-- start --

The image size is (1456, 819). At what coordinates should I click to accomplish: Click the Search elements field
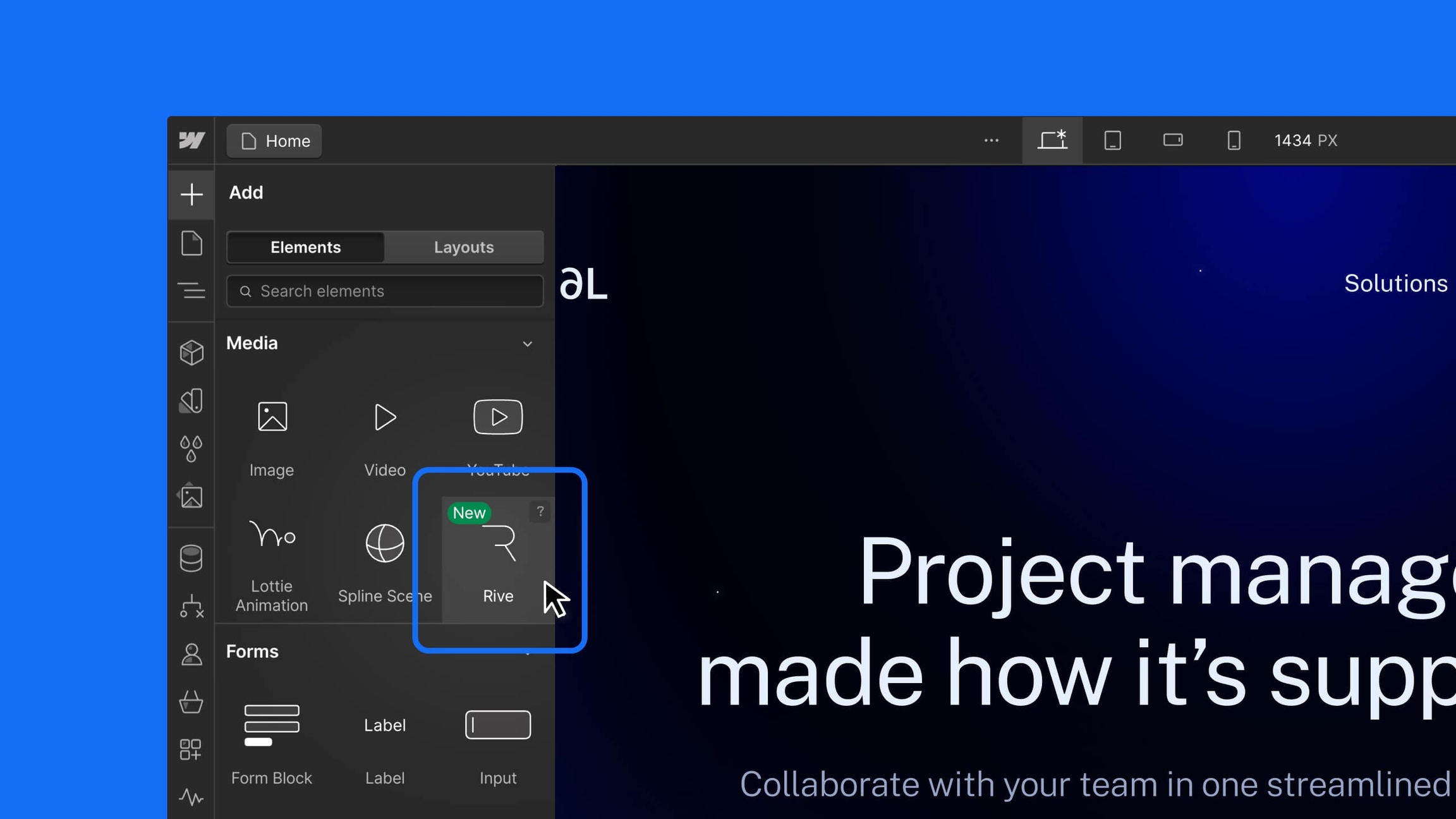[385, 291]
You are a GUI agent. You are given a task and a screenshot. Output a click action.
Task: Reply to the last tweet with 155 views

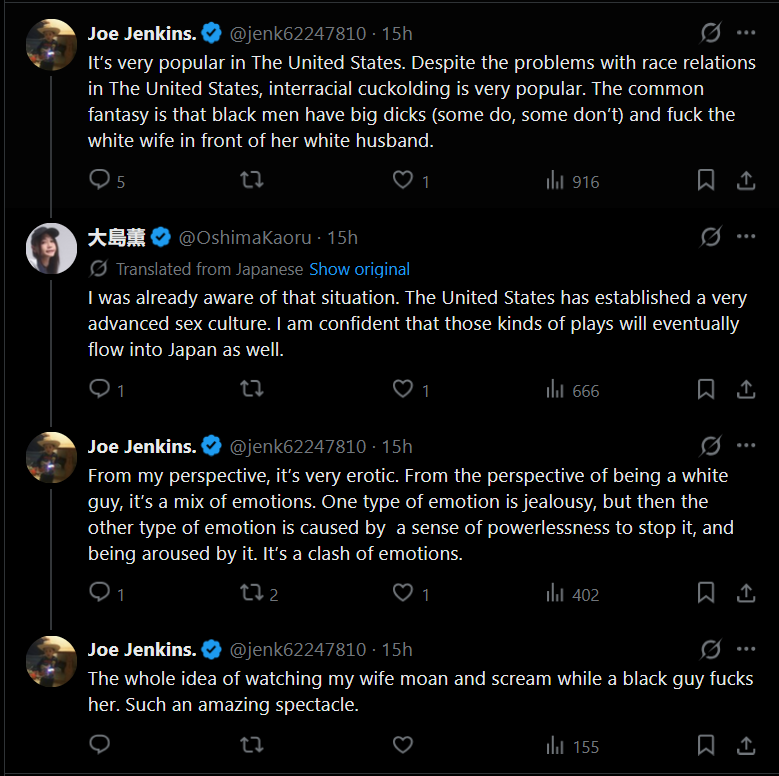[99, 745]
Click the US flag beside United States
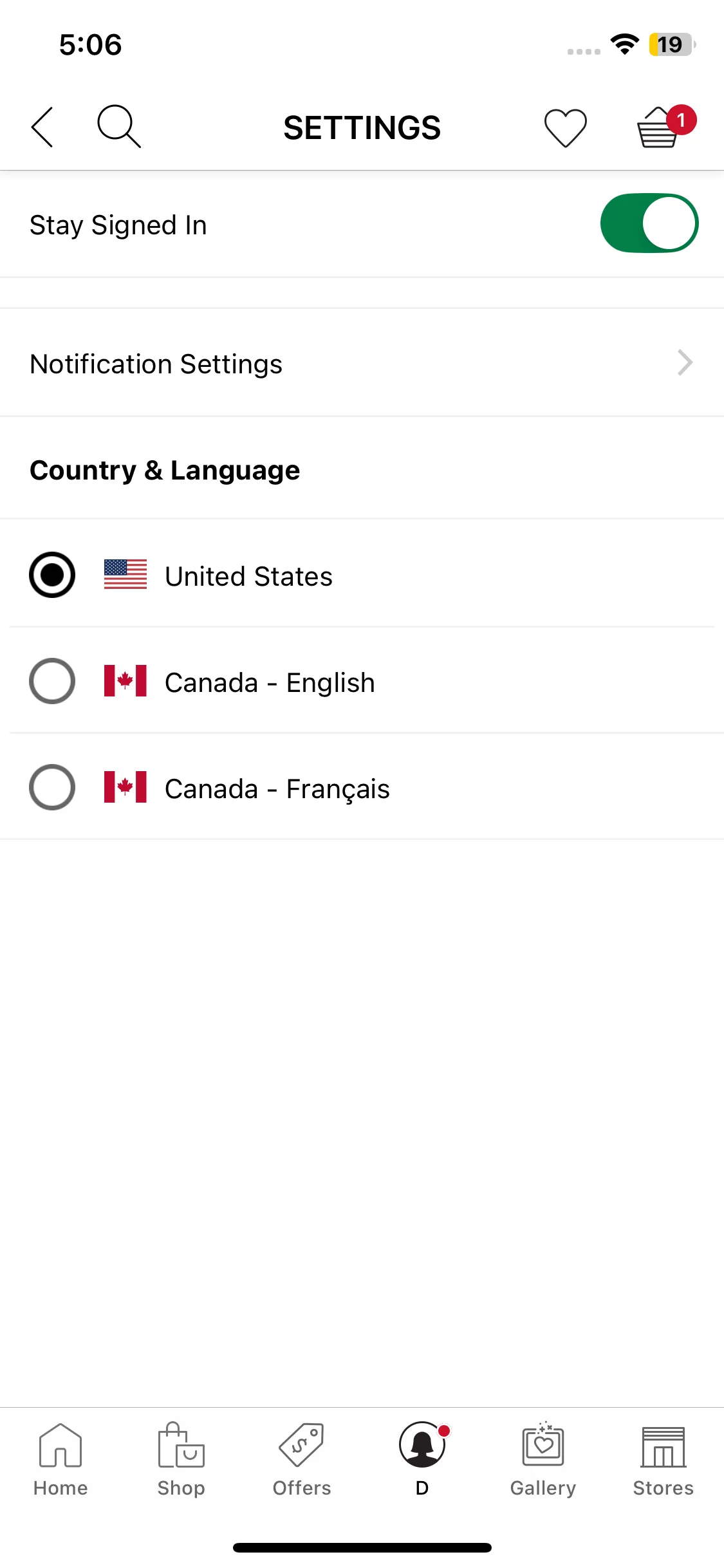The image size is (724, 1568). (125, 574)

-- end --

EXERCISE BRIEF:
Copy out every row above word for word, leaving out the pictures.

ANSWER TO THIS PROBLEM:
The image size is (1456, 819). At what coordinates should I click to accomplish: Click the Search elements field
[385, 291]
You are a GUI agent. You are given a task and a screenshot. Output a click action.
Task: Reply to the last tweet with 155 views

[99, 745]
Click the US flag beside United States
The image size is (724, 1568). (125, 574)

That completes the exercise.